* _Data to process_
((

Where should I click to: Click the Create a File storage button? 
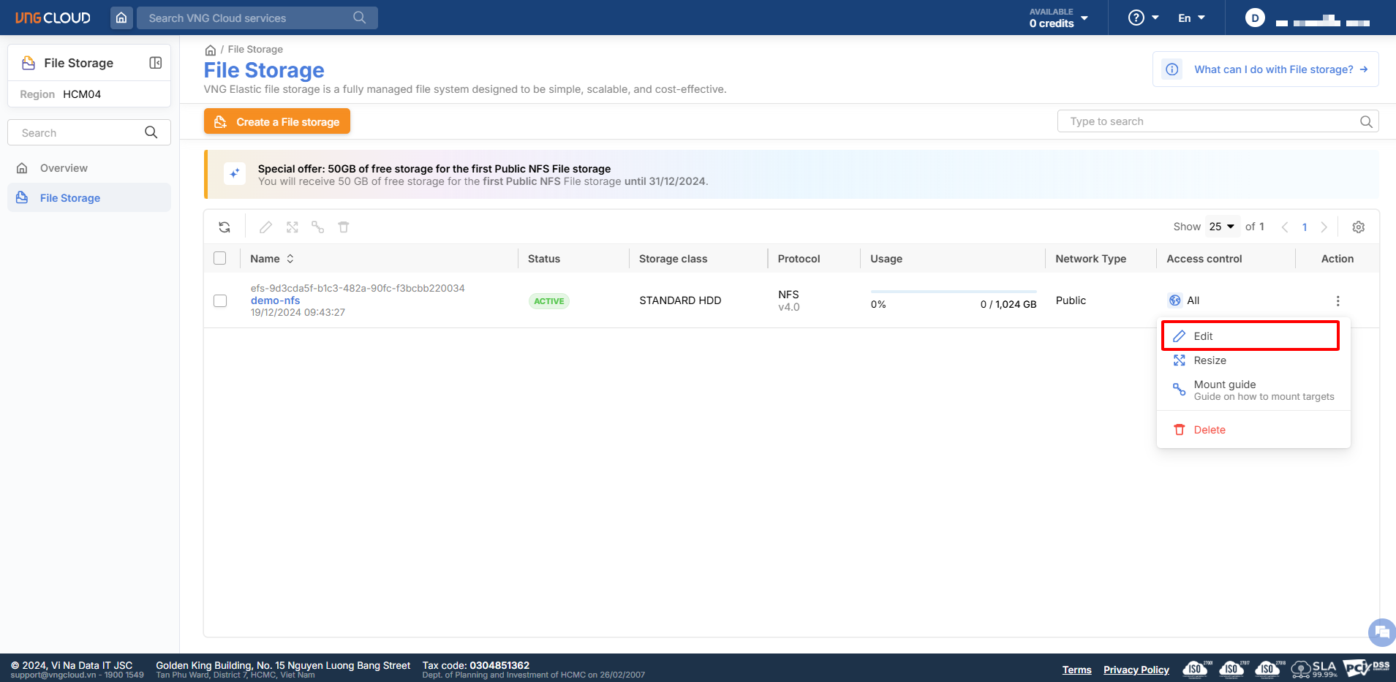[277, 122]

))
((

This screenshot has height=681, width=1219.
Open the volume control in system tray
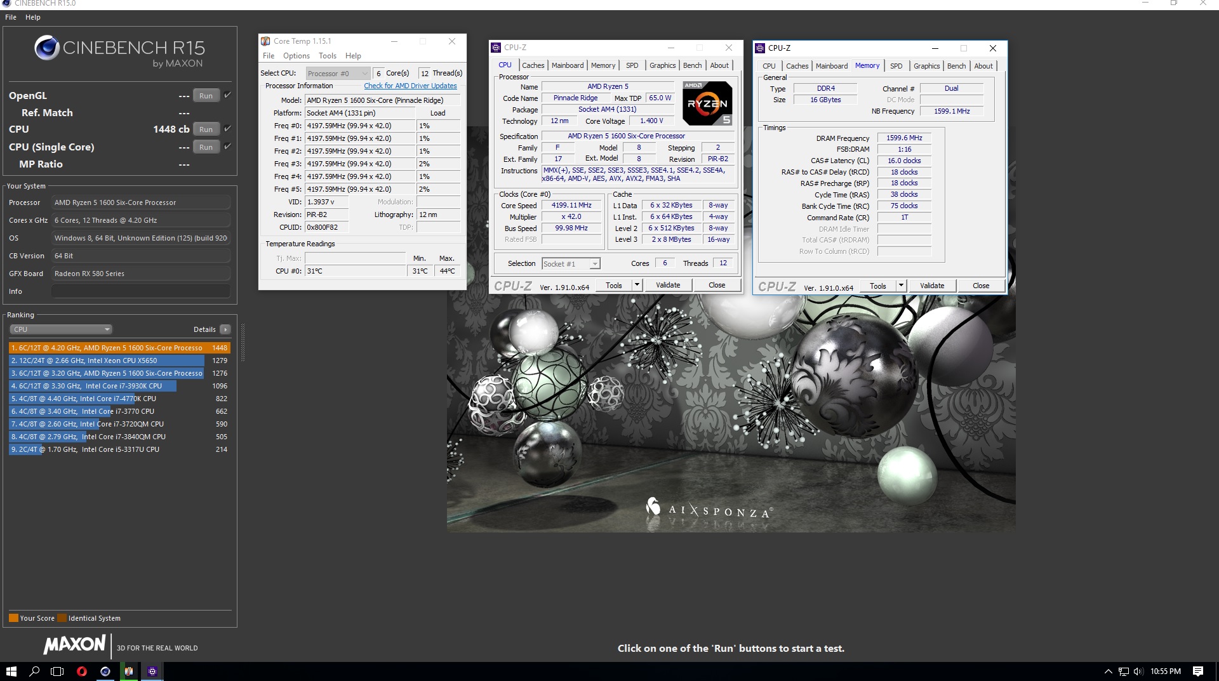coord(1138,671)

))
((

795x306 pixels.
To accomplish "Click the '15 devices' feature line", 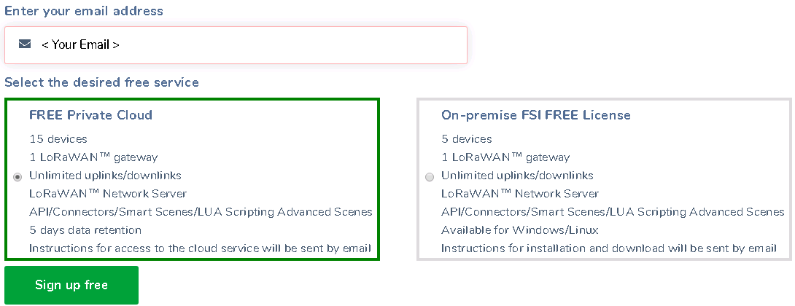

))

* _Description of the task_
Please return the material above only from the line that holds "795x306 pixels." through the line that holds "the '15 devices'", exactly as it stands, ends included and pictures omitted.

* _Answer for the task_
795x306 pixels.
To accomplish "Click the '15 devices' feature line", 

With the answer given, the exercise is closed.